Source data:

▼▼▼

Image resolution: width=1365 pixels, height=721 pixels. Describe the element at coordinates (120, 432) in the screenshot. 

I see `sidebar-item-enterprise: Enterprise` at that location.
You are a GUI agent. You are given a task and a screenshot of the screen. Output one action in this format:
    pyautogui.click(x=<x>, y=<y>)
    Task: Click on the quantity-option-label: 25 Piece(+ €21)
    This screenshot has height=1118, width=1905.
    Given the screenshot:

▲▲▲

What you should do:
Copy every row above verbatim, preserving each line as it appears.

Response:
Image resolution: width=1365 pixels, height=721 pixels. Describe the element at coordinates (120, 432) in the screenshot. 

I see `sidebar-item-enterprise: Enterprise` at that location.
You are a GUI agent. You are given a task and a screenshot of the screen. Output one action in this format:
    pyautogui.click(x=<x>, y=<y>)
    Task: Click on the quantity-option-label: 25 Piece(+ €21)
    This screenshot has height=1118, width=1905.
    Given the screenshot:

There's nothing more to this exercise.